Thursday, July 14, 2005

plunks and the dow

Finally the Astros get back to work. Tomorrow. And today is another day on which Craig Biggio has never been plunked. So, let's think about the economic impact of plunks.

So far this year, the Dow Jones Industrial Average has fallen an average of 38.05 points (-0.04%) in trading days after Craig Biggio was hit by a pitch. This makes it the worst year for post-plunk trading of Biggio's career (but only the third worst by percentage loss). In 1997, the Dow saw an average gain of 28.63, making that the best year for the Dow in the aftermath of Biggio plunks. Over the history of Biggio's career, the DJIA has remained close to even after plunks, with an average change of just 0.71. Market analysts no doubt will attribute this years losses to profit taking by investors.
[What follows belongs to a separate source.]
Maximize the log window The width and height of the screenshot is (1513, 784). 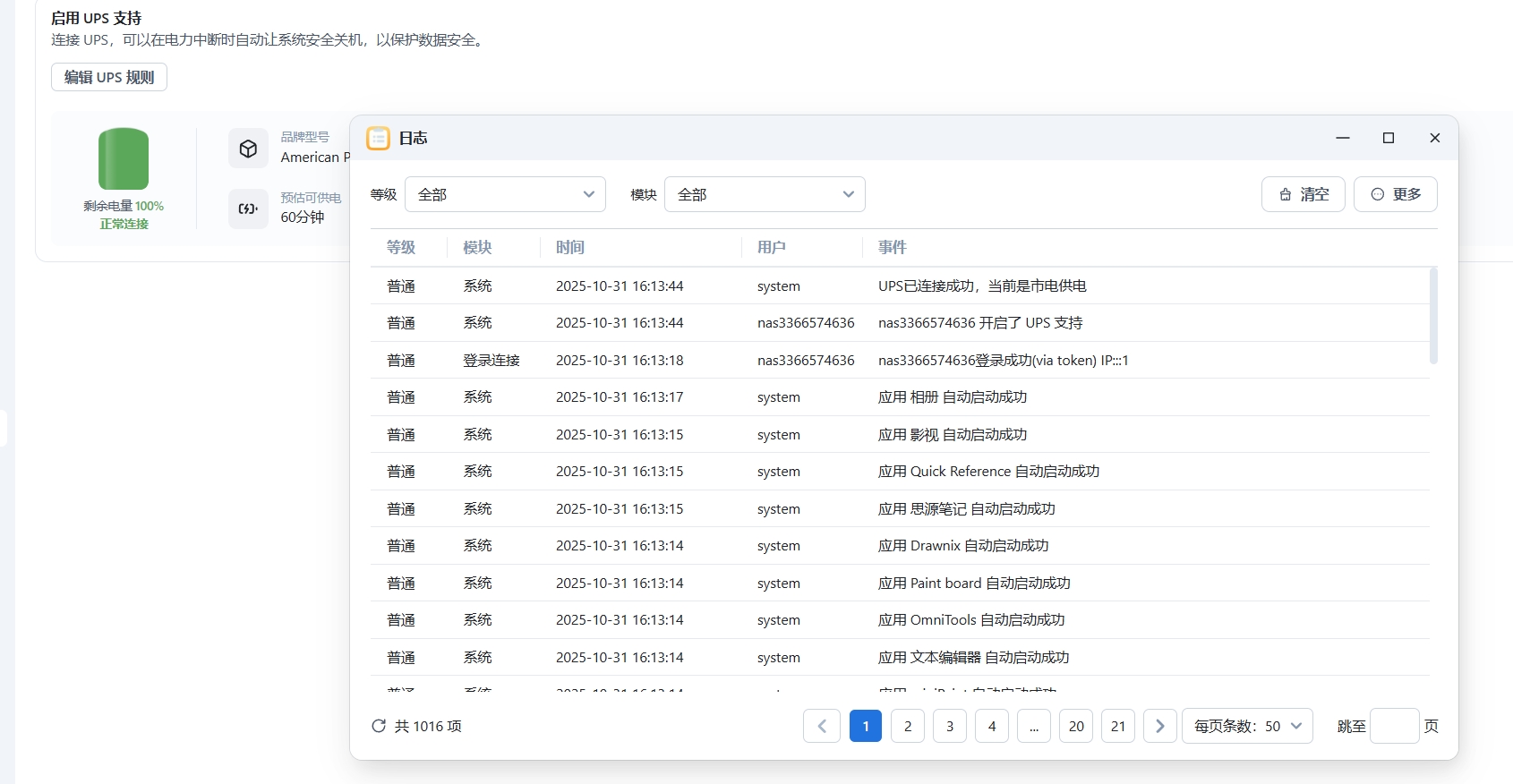(1388, 138)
The one time Biggio was hit by the Twins the Dow rose 117.33 in the next trading day. That's the most of any team, but hardly a convincing samples size. The Brewers 16 plunks have preceded an average gain of 48.17. The 29 trading sessions after Colorado's 32 plunks have seen an average loss of 28.49, the highest loss among National League teams, but the Rangers have panicked investors enough to drive down the Dow by 130.63 following their 4 plunks.

The biggest post plunk rally, a gain of 488.95, occured on July 24, 2002, the day after Jamey Wright hit Biggio with a pitch for Milwaukee.

The biggest decline came on July 6, 2001 after Robert Ellis of the Diamondbacks hit Biggio the day before. That session saw a decline of 227.18.


At 7/19/2005 09:02:00 AM, Anonymous Wesley said...

I'm quite sure that these are some of the most obscure stats ever. You should be on Sunday Night Baseball. Instead of coming up with a batting average with runners on the corners, one out, full count against left-handed knuckleballers, you could come up with really good stats like a batters hits during an Ethiopian election season.